■ Texte présenté

Help me. » La demande est sans appel. La voix sûre, le regard froid. Presque dur. Lorsqu'Osman m'a vue, assise sur un banc, petite Blanche discutant avec d'autres hommes noirs comme lui, il a foncé droit sur moi sans hésiter. A sorti une liasse de documents d'un sac en plastique et me l'a tendue. « Help me. » Mon coeur et mon ventre se sont contractés. Je savais que je ne l'aiderai pas. Et la dureté de son regard me disait qu'il le savait aussi. Pourtant, il a répété en agitant les papiers sous mon nez : « Help me. »
« Je ne suis pas avocate », ai-je simplement dit en anglais, suffisamment fort pour que ses compagnons d'infortune, observant la scène, le sachent aussi. « Je sais, a répondu Osman. Ça ne fait rien. Aide moi. » Je me suis soudain sentie très lasse. Comment lui dire ? Comment lui redire ? Je ne t'aiderai pas parce que je ne sais pas comment faire. Je ne t'aiderai pas parce que je ne saurai pas comment faire pour les milliers d'autres qui viendront après toi. Je ne t'aiderai pas parce que toi et moi savons que dans quelques jours, tu seras expulsé de France. Je ne t'aiderai pas parce que cette France ne t'aidera pas. J'en suis citoyenne mais, tu vois, cela ne sert à rien… Comment lui dire ?
J'ai soupiré pour bien marquer mon impuissance et j'ai saisi ses papiers. Le silence s'est fait autour de nous. Un sceau, un logo devrais-je dire, de la République française. Liberté, égalité, fraternité. Je parcours les quelques lignes écrites dans un dialecte administratif. Notification - police - recours… Je crois comprendre qu'Osman ne s'est pas présenté au commissariat de police comme il devrait le faire chaque jour en tant qu'assigné à résidence. On lui enjoint à déposer un recours devant le tribunal d'Orléans pour éviter d'être expulsé du territoire.

■ Données fournies
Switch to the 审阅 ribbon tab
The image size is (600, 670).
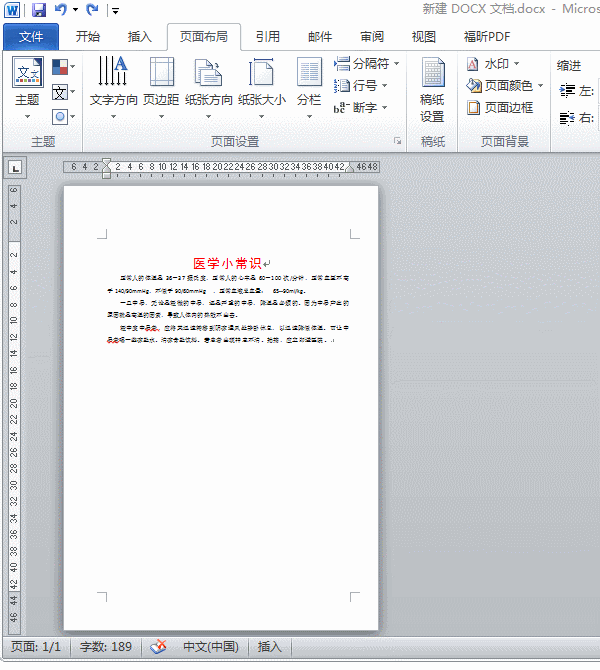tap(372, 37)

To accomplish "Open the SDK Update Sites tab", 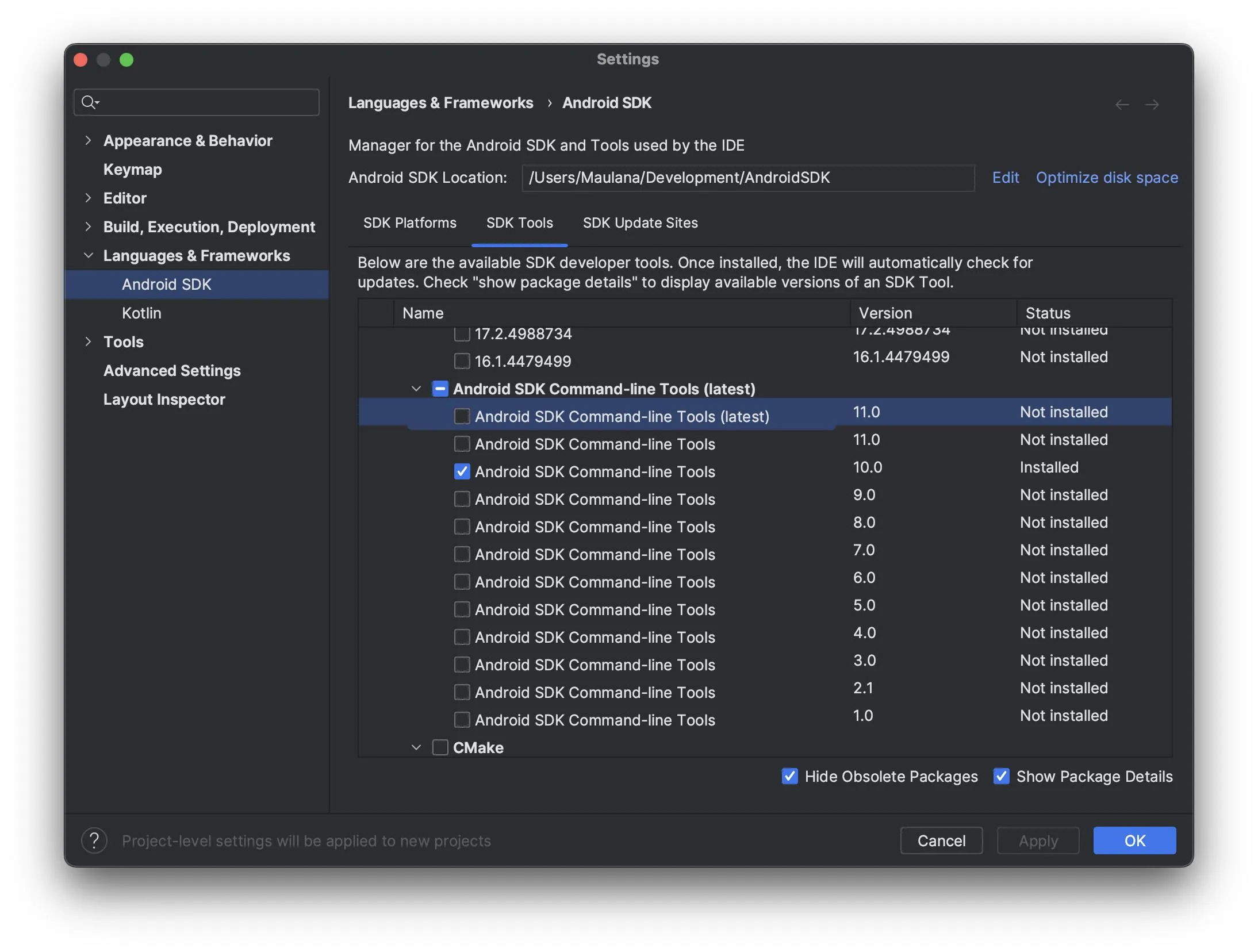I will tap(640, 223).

■ Exercice proposé 1
D'après le texte présenté, devant quel tribunal Osman doit-il déposer un recours ?
■ Exercice proposé 2
Indiquez s'il vous plaît si chacune de ces affirmations s'accorde avec le texte présenté, en citant les mots qui tranchent. (a) Osman sort ses documents d'un sac en plastique. (b) La narratrice est avocate. (c) Osman doit se présenter au commissariat une fois par semaine.

■ Réponse attendue 1
Devant le tribunal d'Orléans.

■ Réponse attendue 2
(a) Oui : « A sorti une liasse de documents d'un sac en plastique ».
(b) Non : « Je ne suis pas avocate ».
(c) Non : « comme il devrait le faire chaque jour en tant qu'assigné à résidence ».